If you’ve ever started to learn about advertising your products on Amazon or creating pay-per-click (PPC) campaigns, you’ve most likely seen and heard the term “ACoS” – or Advertising Cost of Sale – popping up everywhere in forums, articles, and videos. But what exactly is ACoS, and why is it so important for your Amazon business?

This article will help you navigate the meaning around your product’s ACoS – and why it’s so important to pay attention to it.

ACoS on Amazon – What Is It, Exactly?

Simply put, ACoS, or Advertising Cost of Sale is the percentage of your total sale that is spent on advertising. In other words, it is the ratio of ad-spend to overall sales.

Here’s an example: if your product costs $50 and you spend $5 in advertising to get one sale, your ACoS is 10% ($5 divided by $50).

This is a key metric that lets you as a seller determine how well your product advertising is performing. Your ACoS cuts directly into your profit margin, so you generally want to keep it low, to maximize your profit. There are exceptions, which we’ll talk about in a bit.

Using ACoS on Amazon to Measure your Product’s Success

The overall goal for any Amazon seller is to maximize profit – and paying attention to your ACoS can be a powerful tool for determining how successful your product is.
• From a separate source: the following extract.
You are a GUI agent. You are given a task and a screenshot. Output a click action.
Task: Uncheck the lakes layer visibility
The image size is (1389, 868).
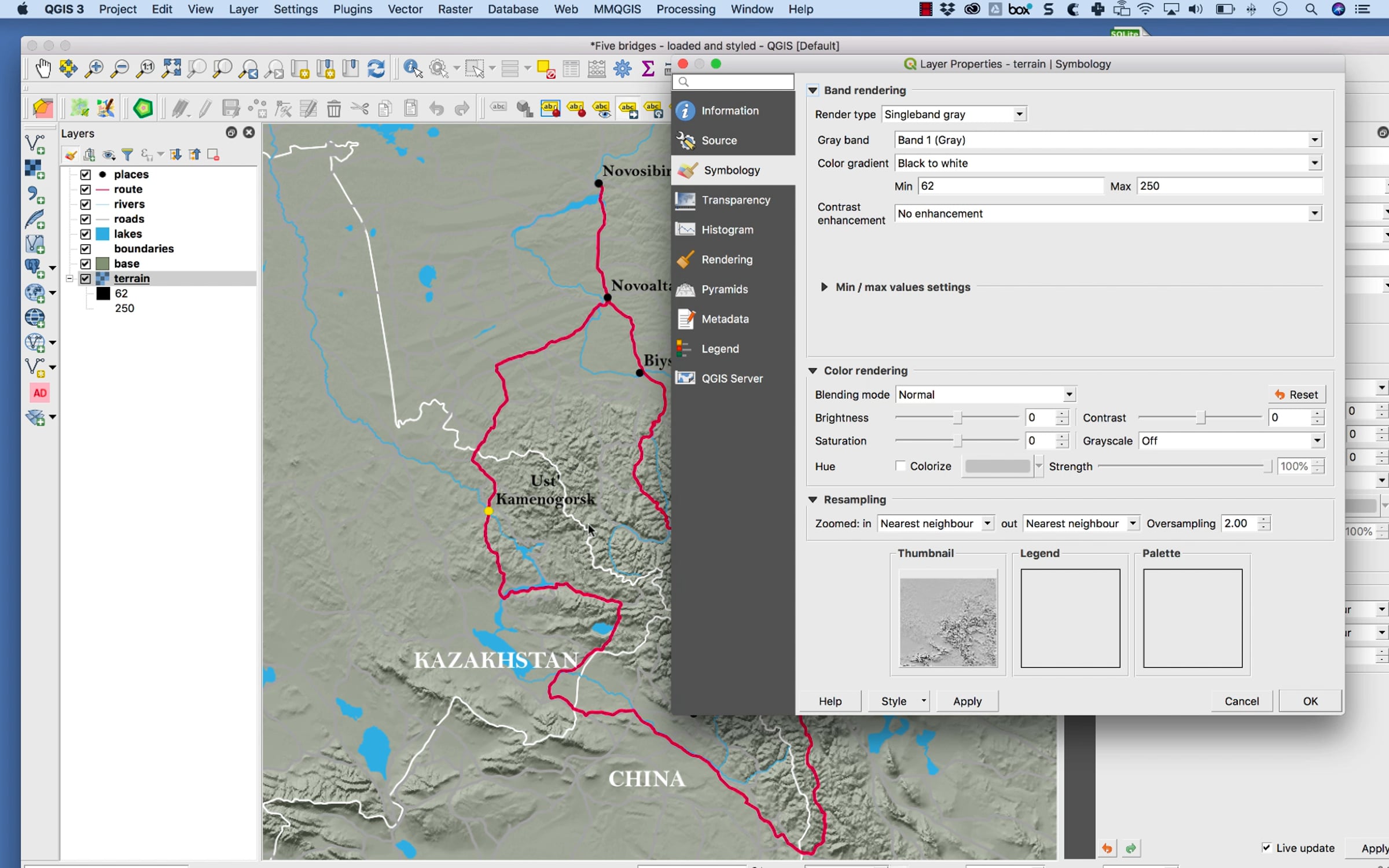[86, 234]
Because this metric changes fairly quickly over time (as opposed to, say, Amazon seller fees or production costs which change much more slowly if at all), your ACoS can show you the areas where you can improve your profitability and engagement.

In the long term, you want to keep your ACoS as low as possible – while still keeping sales and profit high. Because your ACoS cuts directly into your margin, your goal is to find the magic number where advertising costs are producing a high volume of sales – while remaining a small portion of your overall margin.

For example, let’s say you have a product that sells for $150, and your overall costs for each unit (Amazon fees, production, taxes, storage, etc.) are $100. Your margin for every sale is $50.

Now you are starting to promote your product, and you have found that each sale costs $15 in advertising. Your ACoS is 10%, and your actual profit is now $35 per sale.

Because your ACoS is directly affecting your profit, you want to pay close attention to it over time – and work toward a target goal.

ACoS on Amazon: Creating a Target Goal

While you grow your business, it’s a good idea to create and work toward a target ACoS. This number will be different for each person and each product – there are many factors to consider. Overall, however, you want to determine the percentage at which your advertising will be creating sales, but your profitability stays high – at least in the long term.

This target will be different for every person and every product. Overall, higher cost products will have a much lower ACoS than an inexpensive product. Selling a $10 can opener leaves you very little wiggle room in your margins, and your ACoS on Amazon will probably be quite high. A $100 coffee maker, on the other hand, will have a lot of margins to work with – and your advertising budget can go much higher, giving you a lot more profit overall.

ACoS on Amazon: Shifting your Goals with Your Strategy

When starting a product launch and getting those first sales, your goals will probably not be based on pure profitability in the short term. If your product is first launching, your focus should be creating a momentum of sales and reviews – after all, your product will have better long-term success if there is a solid foundation of positive feedback and consistent sales.

Plus, higher sales and reviews for your product create a higher page ranking organically – meaning that you’ll be making more sales that don’t cost any advertising money at all. Maximizing this in the first few months of your sales is not only necessary for continued organic growth – but it can lower your cost of advertising in the long term!

Because new products that are launching on Amazon don’t have reviews or existing organic rank, it can be much harder to maintain a lower ACoS on Amazon when starting out. In this case, you must determine your break-even ACoS. This is the number at which your advertising costs are the same as your profit margin – and therefore you are not making or losing any money.

For example, if your profit margin is 35%, then keeping your ACoS at or below 35% ensures that you will not lose any money while building your brand.

Your target ACoS will probably start close to your break-even point – and maybe even go above it – but then slowly decrease over time to reach a point of profitability and high sales.

Your ACoS goals will shift over time along with your strategy, from “maximize sales” to “maximize profits.”

Although we’d all love to automatically know the perfect number to aim for, there is no real “good” or “bad” ACoS. Your target really depends on your product costs and margin, and your goals – both short term and long term. But looking at your ACoS can be a valuable tool to measure your product’s success – and the type of traffic you should focus on. Keeping your focus on reaching your target ACoS on Amazon is a fantastic method for overall success and profit – pay attention to this metric, and results will follow.